#### Aim of the task:
Reproduce each of the following entries verbatim, line for line, with no alterations.

#### Data under study:
========================
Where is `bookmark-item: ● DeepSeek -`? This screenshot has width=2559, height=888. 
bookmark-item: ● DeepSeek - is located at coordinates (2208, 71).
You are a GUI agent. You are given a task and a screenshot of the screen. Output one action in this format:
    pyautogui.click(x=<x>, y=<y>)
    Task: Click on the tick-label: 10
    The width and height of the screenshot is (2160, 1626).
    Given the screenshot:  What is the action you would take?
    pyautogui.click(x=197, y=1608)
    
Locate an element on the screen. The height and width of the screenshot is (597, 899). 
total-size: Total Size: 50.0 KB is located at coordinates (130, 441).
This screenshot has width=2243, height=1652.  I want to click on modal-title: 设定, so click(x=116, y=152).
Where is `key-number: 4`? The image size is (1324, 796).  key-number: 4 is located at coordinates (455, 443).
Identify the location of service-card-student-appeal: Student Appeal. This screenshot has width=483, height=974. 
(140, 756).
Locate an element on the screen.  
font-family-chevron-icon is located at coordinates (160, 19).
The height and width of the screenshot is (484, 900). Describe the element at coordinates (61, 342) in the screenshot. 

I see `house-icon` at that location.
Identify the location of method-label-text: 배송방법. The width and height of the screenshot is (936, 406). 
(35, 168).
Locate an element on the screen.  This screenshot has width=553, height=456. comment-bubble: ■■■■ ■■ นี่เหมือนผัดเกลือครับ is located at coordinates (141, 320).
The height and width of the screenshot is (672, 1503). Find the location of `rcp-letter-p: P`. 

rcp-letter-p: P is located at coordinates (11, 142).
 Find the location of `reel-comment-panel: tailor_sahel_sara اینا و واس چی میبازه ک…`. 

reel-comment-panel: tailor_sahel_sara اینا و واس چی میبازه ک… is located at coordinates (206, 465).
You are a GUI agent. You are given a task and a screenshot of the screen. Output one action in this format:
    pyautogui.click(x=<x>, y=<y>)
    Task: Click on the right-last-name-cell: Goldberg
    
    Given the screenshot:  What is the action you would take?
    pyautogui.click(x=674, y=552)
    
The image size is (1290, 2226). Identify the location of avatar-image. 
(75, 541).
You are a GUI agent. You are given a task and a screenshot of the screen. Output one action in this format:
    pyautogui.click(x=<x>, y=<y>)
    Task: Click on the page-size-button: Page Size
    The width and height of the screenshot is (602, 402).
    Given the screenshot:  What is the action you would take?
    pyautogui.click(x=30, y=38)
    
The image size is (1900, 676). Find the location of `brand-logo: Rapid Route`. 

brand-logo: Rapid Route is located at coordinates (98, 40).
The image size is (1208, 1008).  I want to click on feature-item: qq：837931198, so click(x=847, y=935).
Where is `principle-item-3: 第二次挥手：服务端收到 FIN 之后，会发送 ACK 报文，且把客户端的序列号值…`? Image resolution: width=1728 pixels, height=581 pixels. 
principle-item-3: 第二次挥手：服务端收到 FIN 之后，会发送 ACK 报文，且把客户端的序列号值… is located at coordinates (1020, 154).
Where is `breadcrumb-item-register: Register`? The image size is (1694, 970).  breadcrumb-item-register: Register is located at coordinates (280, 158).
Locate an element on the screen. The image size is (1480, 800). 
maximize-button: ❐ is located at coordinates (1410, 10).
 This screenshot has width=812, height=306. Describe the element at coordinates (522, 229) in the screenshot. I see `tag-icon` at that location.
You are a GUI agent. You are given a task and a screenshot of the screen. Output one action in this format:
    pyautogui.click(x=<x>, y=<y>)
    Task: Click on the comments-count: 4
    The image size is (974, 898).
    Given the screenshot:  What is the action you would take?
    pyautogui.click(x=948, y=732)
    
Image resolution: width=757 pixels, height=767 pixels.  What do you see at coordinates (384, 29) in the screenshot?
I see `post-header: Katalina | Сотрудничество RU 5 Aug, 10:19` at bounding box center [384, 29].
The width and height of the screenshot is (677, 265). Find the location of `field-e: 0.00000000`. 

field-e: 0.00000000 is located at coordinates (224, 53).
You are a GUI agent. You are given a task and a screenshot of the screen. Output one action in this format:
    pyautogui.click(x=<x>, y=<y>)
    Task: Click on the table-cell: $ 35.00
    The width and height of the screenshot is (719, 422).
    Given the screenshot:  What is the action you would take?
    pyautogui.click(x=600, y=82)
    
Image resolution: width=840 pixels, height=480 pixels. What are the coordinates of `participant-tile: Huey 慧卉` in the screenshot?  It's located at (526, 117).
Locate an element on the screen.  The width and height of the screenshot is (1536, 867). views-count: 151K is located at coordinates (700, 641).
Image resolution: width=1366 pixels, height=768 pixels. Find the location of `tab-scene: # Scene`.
========================
#### Solution below:
Where is `bookmark-item: ● DeepSeek -`? This screenshot has width=2559, height=888. 
bookmark-item: ● DeepSeek - is located at coordinates (2208, 71).
You are a GUI agent. You are given a task and a screenshot of the screen. Output one action in this format:
    pyautogui.click(x=<x>, y=<y>)
    Task: Click on the tick-label: 10
    The width and height of the screenshot is (2160, 1626).
    Given the screenshot:  What is the action you would take?
    pyautogui.click(x=197, y=1608)
    
Locate an element on the screen. The height and width of the screenshot is (597, 899). 
total-size: Total Size: 50.0 KB is located at coordinates (130, 441).
This screenshot has width=2243, height=1652.  I want to click on modal-title: 设定, so click(x=116, y=152).
Where is `key-number: 4`? The image size is (1324, 796).  key-number: 4 is located at coordinates (455, 443).
Identify the location of service-card-student-appeal: Student Appeal. This screenshot has width=483, height=974. 
(140, 756).
Locate an element on the screen.  
font-family-chevron-icon is located at coordinates (160, 19).
The height and width of the screenshot is (484, 900). Describe the element at coordinates (61, 342) in the screenshot. 

I see `house-icon` at that location.
Identify the location of method-label-text: 배송방법. The width and height of the screenshot is (936, 406). 
(35, 168).
Locate an element on the screen.  This screenshot has width=553, height=456. comment-bubble: ■■■■ ■■ นี่เหมือนผัดเกลือครับ is located at coordinates (141, 320).
The height and width of the screenshot is (672, 1503). Find the location of `rcp-letter-p: P`. 

rcp-letter-p: P is located at coordinates (11, 142).
 Find the location of `reel-comment-panel: tailor_sahel_sara اینا و واس چی میبازه ک…`. 

reel-comment-panel: tailor_sahel_sara اینا و واس چی میبازه ک… is located at coordinates (206, 465).
You are a GUI agent. You are given a task and a screenshot of the screen. Output one action in this format:
    pyautogui.click(x=<x>, y=<y>)
    Task: Click on the right-last-name-cell: Goldberg
    
    Given the screenshot:  What is the action you would take?
    pyautogui.click(x=674, y=552)
    
The image size is (1290, 2226). Identify the location of avatar-image. 
(75, 541).
You are a GUI agent. You are given a task and a screenshot of the screen. Output one action in this format:
    pyautogui.click(x=<x>, y=<y>)
    Task: Click on the page-size-button: Page Size
    The width and height of the screenshot is (602, 402).
    Given the screenshot:  What is the action you would take?
    pyautogui.click(x=30, y=38)
    
The image size is (1900, 676). Find the location of `brand-logo: Rapid Route`. 

brand-logo: Rapid Route is located at coordinates (98, 40).
The image size is (1208, 1008).  I want to click on feature-item: qq：837931198, so click(x=847, y=935).
Where is `principle-item-3: 第二次挥手：服务端收到 FIN 之后，会发送 ACK 报文，且把客户端的序列号值…`? Image resolution: width=1728 pixels, height=581 pixels. 
principle-item-3: 第二次挥手：服务端收到 FIN 之后，会发送 ACK 报文，且把客户端的序列号值… is located at coordinates (1020, 154).
Where is `breadcrumb-item-register: Register`? The image size is (1694, 970).  breadcrumb-item-register: Register is located at coordinates (280, 158).
Locate an element on the screen. The image size is (1480, 800). 
maximize-button: ❐ is located at coordinates (1410, 10).
 This screenshot has width=812, height=306. Describe the element at coordinates (522, 229) in the screenshot. I see `tag-icon` at that location.
You are a GUI agent. You are given a task and a screenshot of the screen. Output one action in this format:
    pyautogui.click(x=<x>, y=<y>)
    Task: Click on the comments-count: 4
    The image size is (974, 898).
    Given the screenshot:  What is the action you would take?
    pyautogui.click(x=948, y=732)
    
Image resolution: width=757 pixels, height=767 pixels.  What do you see at coordinates (384, 29) in the screenshot?
I see `post-header: Katalina | Сотрудничество RU 5 Aug, 10:19` at bounding box center [384, 29].
The width and height of the screenshot is (677, 265). Find the location of `field-e: 0.00000000`. 

field-e: 0.00000000 is located at coordinates (224, 53).
You are a GUI agent. You are given a task and a screenshot of the screen. Output one action in this format:
    pyautogui.click(x=<x>, y=<y>)
    Task: Click on the table-cell: $ 35.00
    The width and height of the screenshot is (719, 422).
    Given the screenshot:  What is the action you would take?
    pyautogui.click(x=600, y=82)
    
Image resolution: width=840 pixels, height=480 pixels. What are the coordinates of `participant-tile: Huey 慧卉` in the screenshot?  It's located at (526, 117).
Locate an element on the screen.  The width and height of the screenshot is (1536, 867). views-count: 151K is located at coordinates (700, 641).
Image resolution: width=1366 pixels, height=768 pixels. Find the location of `tab-scene: # Scene`.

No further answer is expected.